Concept of this example¶

In this guide, we launch a job (using job_***.sh) which will run one or more tasks (whose instructions are stored in main_jax.py or main_torch.py) using libraries (defined in pyproject.toml).

Thus, each example is based on three files:

File	Description
`job_***.sh`	Bash script used to request an allocation and launch a job (which itself runs multiple tasks based on the requested `--ntasks`)
`main_***.py`	Python script containing the instructions the tasks execute. In this example, we either use Jax (with the script `main_jax.py`) or Pytorch (with the script `main_torch.py`)
`pyproject.toml`	Configuration file used to handle the libraries `uv` is gonna get.

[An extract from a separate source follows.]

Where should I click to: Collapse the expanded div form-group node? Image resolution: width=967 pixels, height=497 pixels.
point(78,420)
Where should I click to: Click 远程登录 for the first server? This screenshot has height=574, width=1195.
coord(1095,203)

We could have done one `pyproject.toml` for each example (Jax and Torch), but we gathered the two libraries in one to simplify this guide

Introducing the different files¶

(You can also check the "Launch many jobs" example.)

job_torch.shjob_jax.sh

#!/bin/bash
#SBATCH --ntasks=4
#SBATCH --nodes=2
#SBATCH --cpus-per-task=1
#SBATCH --mem=8G
#SBATCH --time=00:01:00

# These environment variables are used by torch.distributed and should
# ideally be set before running the python script, or at the very 
# beginning of the python script.

# Master address is the hostname of the first node in the job.
export MASTER_ADDR=$(scontrol show hostnames "$SLURM_JOB_NODELIST" \
     | head -n 1)
# Get a unique port for this job based on the job ID
export MASTER_PORT=$(expr 10000 + $(echo -n $SLURM_JOB_ID | tail -c 4))
export WORLD_SIZE=$SLURM_NTASKS

srun uv run python main_torch.py

#!/bin/bash
#SBATCH --ntasks=4
#SBATCH --nodes=2
#SBATCH --cpus-per-task=1
#SBATCH --mem=8G
#SBATCH --time=00:01:00

# These environment variables are used by torch.distributed and should
# ideally be set before running the python script, or at the very 
# beginning of the python script.

# Master address is the hostname of the first node in the job.
export MASTER_ADDR=$(scontrol show hostnames "$SLURM_JOB_NODELIST" \
     | head -n 1)
# Get a unique port for this job based on the job ID
export MASTER_PORT=$(expr 10000 + $(echo -n $SLURM_JOB_ID | tail -c 4))
export WORLD_SIZE=$SLURM_NTASKS

srun uv run python main_jax.py

In-depth script explanation on job_***.sh

Headers for the resources allocation

These are the header and the parameters we request for the resources allocation.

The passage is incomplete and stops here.